Diferenciarse en Amazon no es “ponerle más cosas” al producto. Es entender por qué alguien te elegiría.

6/2/20261 min read

Un error muy común en vendedores, distribuidores y marcas que quieren entrar a Amazon es mirar Jungle Scout, Helium 10 o cualquier software, ver ventas y pensar: “Ahí hay oportunidad”.

Pero los datos no te dicen quién está detrás.

Quizá ese competidor tiene más stock, más caja, mejores costes, más reviews y capacidad para aguantar precio o PPC durante meses.

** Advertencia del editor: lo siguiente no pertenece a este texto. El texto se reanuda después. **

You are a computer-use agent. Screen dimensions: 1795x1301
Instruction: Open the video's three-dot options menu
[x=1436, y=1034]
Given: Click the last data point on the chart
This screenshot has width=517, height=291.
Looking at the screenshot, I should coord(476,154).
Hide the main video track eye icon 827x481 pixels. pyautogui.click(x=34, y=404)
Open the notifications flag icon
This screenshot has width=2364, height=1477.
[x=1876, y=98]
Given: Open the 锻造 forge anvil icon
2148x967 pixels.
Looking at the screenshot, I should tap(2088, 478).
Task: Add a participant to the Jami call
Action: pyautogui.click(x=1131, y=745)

Ahí es donde muchas marcas desaparecen.

No porque el producto sea malo, sino porque entraron como commodity en una guerra que no podían financiar.

Diferenciarse correctamente no significa hacer un bundle enorme, encarecer el producto o añadir accesorios que nadie pidió.

Significa encontrar un subnicho real, detectar un dolor específico y construir una propuesta que el cliente entienda en segundos.

En Amazon, muchas veces solo controlas dos cosas al inicio:

La imagen principal y el precio.

Y si tu imagen no genera clic, si tu producto no comunica valor rápido y si tu margen no soporta PPC, reviews, stock y reposición, la estrategia se rompe.

La diferenciación buena no solo vende más.
Protege margen, caja y posicionamiento.

Antes de lanzar otro producto, la pregunta no es:
“¿Cuánto vende este nicho?”

Es:
¿Por qué me comprarían a mí y no al que ya domina la categoría?